The match did not disappoint, spanning 5 sets and lasting more than 4 ½ hours.  Both players showed an incredible amount of grit and determination, but in the end it was Nadal who advanced and captured his 8th French Open Title.  But there are more than memories to take away from this epic match-up.  As leaders, there are many lessons in business that we can take away from this historical match.  Below, are just a few of these lessons.

  1. Expect the Unexpected. The French Open is unique in that it is the only Grand Slam played on clay. Unlike hard surfaces, clay courts allow players to slide into shots, creating opportunities for competitors to slip and misstep.

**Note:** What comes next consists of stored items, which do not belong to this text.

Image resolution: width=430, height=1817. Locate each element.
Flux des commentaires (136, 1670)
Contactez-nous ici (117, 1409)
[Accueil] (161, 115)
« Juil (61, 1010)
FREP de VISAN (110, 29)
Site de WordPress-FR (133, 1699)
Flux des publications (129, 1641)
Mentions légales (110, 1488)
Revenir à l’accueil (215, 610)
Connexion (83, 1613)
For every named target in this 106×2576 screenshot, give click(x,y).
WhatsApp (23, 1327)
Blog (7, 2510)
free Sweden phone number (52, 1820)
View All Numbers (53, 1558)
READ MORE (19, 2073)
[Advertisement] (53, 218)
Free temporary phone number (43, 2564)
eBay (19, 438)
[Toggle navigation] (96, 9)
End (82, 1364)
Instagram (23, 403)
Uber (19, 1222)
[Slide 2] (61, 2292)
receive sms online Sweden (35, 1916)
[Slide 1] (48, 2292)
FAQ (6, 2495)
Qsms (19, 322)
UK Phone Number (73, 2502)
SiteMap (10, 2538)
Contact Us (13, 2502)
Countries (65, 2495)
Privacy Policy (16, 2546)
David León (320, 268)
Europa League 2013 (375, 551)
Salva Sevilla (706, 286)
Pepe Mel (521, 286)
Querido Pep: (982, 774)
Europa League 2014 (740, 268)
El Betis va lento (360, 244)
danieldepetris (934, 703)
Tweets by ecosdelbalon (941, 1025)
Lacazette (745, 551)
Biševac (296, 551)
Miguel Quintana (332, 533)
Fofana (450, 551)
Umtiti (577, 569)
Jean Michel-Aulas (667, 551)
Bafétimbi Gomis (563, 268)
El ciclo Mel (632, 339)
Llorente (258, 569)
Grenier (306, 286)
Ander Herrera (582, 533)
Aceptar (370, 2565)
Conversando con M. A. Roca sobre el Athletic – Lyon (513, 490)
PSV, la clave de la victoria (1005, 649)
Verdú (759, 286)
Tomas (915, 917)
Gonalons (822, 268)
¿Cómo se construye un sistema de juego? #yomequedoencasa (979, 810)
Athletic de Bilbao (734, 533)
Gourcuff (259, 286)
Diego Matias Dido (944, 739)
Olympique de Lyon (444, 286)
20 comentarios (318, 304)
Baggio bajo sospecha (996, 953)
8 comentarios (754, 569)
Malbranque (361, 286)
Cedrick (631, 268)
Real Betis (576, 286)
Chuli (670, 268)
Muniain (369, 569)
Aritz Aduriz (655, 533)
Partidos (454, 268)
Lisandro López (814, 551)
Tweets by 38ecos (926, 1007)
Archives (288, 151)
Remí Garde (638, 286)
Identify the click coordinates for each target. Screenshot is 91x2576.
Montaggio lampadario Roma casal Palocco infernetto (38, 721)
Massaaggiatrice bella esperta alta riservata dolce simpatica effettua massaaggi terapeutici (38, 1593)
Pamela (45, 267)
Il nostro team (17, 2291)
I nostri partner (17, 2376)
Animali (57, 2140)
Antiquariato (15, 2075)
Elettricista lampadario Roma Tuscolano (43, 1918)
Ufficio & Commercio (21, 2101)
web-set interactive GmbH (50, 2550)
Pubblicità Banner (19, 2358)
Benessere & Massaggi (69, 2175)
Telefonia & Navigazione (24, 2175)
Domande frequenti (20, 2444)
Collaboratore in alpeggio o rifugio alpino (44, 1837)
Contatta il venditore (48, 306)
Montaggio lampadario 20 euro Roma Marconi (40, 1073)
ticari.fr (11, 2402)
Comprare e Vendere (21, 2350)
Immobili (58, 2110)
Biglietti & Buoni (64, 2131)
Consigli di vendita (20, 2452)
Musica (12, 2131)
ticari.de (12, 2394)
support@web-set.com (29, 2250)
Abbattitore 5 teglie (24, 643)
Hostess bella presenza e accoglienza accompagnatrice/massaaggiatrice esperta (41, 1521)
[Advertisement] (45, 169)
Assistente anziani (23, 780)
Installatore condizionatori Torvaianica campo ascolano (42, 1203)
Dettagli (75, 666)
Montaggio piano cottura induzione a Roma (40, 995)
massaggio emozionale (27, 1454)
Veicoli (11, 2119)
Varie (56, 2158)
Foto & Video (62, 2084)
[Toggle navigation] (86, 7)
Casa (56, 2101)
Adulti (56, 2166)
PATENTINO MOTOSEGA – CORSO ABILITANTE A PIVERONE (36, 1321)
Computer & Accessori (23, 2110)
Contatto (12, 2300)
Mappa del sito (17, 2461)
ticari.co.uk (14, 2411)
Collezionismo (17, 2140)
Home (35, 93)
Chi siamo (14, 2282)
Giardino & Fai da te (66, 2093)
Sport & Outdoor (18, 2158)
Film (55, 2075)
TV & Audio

Clay courts also slow down the speed of the game and cause the ball to bounce higher.  The most successful French Open Champions, like Nadal, have been able to make adjustments to their game according to the court surface. This is no different in business.  The most successful business leaders are those who are nimble and able to make adjustments according to outside factors.
  2. Consistency is key. If you were to look up the definition of consistency in a dictionary, you might see the words “See Rafael Nadal.” He is nearly unbeatable at the French Open with his only loss at Roland Garros coming back in 2009. In every aspect of business, consistency is key to organizational success. When thinking about your customers and clients, providing consistent, superior service is crucial. When leading a team, it is important to be consistent in your decision making.
  3. You have to know how to lose in order to know how to win.  Djokovic may have been disappointed after the loss, but that didn’t prevent him from congratulating his fellow competitor, stating "I congratulate my opponent, because he showed the courage in the right moments and went for his shots…” After the match, Djokovic expressed his optimism and eagerness to prepare for next year’s French Open.  In business, there will always be winners and losers. What sets leaders apart is how they handle the losses. Be a good sport no matter the outcome.  In every loss, find the silver lining. And learn from your mistakes.